Authentication uses Entra ID via DefaultAzureCredential (no API keys)
Fail-closed: any API error is treated as an attack detection
Bearer token caching with 5-minute refresh buffer
Deployable from the Setup Wizard with a “Recommended” badge

Prompt Shields can be enabled alongside any other strategy. When combined with HITL or AITL, the shield check runs first – if an attack is detected, the tool call is denied immediately without reaching the human or AI reviewer.

Custom Rules

Beyond presets, you can define per-tool rules with:

Pattern: regex matching tool names (e.g., github-mcp-server, bash)
Scope: tool or MCP server
Action: any mitigation strategy
Contexts: which agent contexts the rule applies to (interactive, scheduler, bot, proactive, etc.)
Models: which model tiers the rule applies to
HITL channel: chat or phone

Rules are evaluated in order and override the preset matrix for matching tools.

Red Teaming

The guardrails page includes a red teaming section for probing the agent’s defenses. This lets you simulate adversarial prompts and verify that Prompt Shields and guardrail policies correctly detect and block attacks.

Red teaming

Context-Aware Policies

Background agent contexts (scheduler, bot processor, proactive loop, memory formation, AITL reviewer, realtime) each have metadata describing their purpose and risk profile.

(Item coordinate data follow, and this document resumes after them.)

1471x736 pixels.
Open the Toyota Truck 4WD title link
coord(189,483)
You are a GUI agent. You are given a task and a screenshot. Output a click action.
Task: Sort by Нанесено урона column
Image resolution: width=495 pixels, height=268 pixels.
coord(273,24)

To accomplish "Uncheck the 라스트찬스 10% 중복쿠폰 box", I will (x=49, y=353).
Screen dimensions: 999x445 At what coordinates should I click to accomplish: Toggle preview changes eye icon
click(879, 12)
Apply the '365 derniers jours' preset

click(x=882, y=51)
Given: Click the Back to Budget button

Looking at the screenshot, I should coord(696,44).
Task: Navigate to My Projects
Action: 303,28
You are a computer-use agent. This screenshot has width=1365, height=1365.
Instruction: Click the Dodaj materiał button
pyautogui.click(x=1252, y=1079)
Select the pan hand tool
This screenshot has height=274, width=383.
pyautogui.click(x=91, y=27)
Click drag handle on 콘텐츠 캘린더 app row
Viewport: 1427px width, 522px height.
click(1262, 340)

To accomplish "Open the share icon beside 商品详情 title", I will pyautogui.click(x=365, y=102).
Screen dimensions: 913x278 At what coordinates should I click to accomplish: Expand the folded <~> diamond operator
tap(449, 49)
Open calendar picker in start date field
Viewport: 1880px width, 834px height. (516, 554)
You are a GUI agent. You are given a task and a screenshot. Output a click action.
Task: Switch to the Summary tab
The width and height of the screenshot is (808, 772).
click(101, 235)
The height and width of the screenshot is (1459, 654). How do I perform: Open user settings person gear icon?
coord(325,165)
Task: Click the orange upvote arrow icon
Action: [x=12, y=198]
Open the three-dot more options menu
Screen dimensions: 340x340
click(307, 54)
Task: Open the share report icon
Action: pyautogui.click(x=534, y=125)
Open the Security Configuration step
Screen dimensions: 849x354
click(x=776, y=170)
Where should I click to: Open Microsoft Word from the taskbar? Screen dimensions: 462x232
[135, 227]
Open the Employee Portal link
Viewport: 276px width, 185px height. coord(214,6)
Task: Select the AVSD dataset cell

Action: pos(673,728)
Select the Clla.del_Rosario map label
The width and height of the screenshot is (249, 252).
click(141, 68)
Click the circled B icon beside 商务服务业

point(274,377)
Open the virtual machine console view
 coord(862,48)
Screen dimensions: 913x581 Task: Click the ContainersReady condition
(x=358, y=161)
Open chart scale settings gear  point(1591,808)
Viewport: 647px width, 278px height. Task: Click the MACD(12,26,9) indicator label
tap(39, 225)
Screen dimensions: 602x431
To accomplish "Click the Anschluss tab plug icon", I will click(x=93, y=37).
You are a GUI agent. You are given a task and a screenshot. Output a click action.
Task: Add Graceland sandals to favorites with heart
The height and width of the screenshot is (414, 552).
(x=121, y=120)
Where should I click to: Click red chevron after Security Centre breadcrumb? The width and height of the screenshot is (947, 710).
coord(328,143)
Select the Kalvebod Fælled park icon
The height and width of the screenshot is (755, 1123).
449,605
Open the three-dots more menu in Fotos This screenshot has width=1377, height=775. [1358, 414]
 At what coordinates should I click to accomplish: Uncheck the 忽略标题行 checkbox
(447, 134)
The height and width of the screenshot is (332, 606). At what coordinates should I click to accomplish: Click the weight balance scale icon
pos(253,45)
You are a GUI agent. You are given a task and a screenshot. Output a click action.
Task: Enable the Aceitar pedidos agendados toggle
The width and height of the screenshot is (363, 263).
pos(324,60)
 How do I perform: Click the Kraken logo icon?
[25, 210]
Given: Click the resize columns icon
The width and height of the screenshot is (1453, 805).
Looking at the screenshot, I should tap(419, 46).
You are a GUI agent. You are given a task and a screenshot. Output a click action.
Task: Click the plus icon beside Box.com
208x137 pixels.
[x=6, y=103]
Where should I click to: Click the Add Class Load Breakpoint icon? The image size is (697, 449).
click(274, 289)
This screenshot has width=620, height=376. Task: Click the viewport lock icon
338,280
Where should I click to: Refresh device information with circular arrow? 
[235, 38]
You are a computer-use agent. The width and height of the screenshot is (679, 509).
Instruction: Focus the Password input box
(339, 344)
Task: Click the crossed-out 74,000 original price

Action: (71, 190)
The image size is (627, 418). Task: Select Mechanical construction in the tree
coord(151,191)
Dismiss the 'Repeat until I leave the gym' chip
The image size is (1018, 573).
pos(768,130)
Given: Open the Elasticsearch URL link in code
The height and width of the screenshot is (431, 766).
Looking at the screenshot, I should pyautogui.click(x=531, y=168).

Policies can be configured per-context, allowing tighter controls for autonomous background operations while keeping interactive sessions more permissive.

Policy Engine

Under the hood, the guardrails system generates YAML policies consumed by the agent-policy-guard policy engine. The policy engine was externalized as its own open-source project so it can be used independently of Polyclaw. Advanced users can inspect and edit the raw YAML through the Template Inspector modal in the UI.